_Written task_
Copy the stretch from the line containing "Given: Click the 271K views count" through the line containing "Looking at the", renaming "views" to "plays" and keeping everything else the same. Give only those lines.

=== Material shown ===

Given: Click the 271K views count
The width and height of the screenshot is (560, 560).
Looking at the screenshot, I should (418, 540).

===
=== Material shown ===

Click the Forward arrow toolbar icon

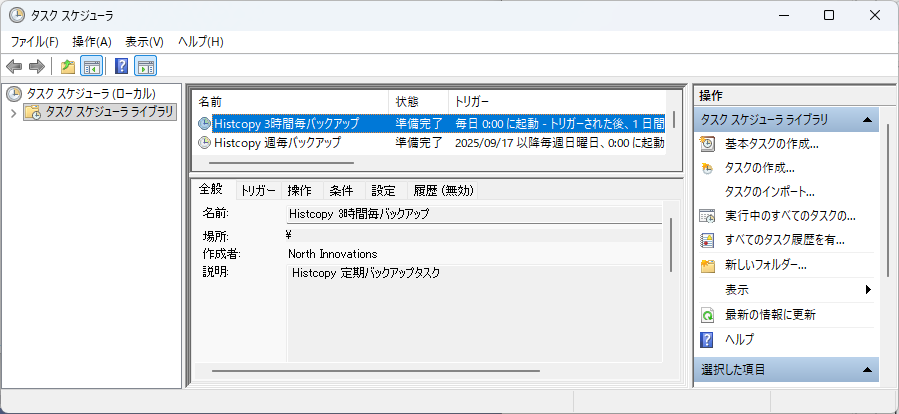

===
=== Material shown ===

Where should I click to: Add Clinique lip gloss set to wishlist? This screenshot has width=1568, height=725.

===

_Task output_
Given: Click the 271K plays count
The width and height of the screenshot is (560, 560).
Looking at the screenshot, I should (418, 540).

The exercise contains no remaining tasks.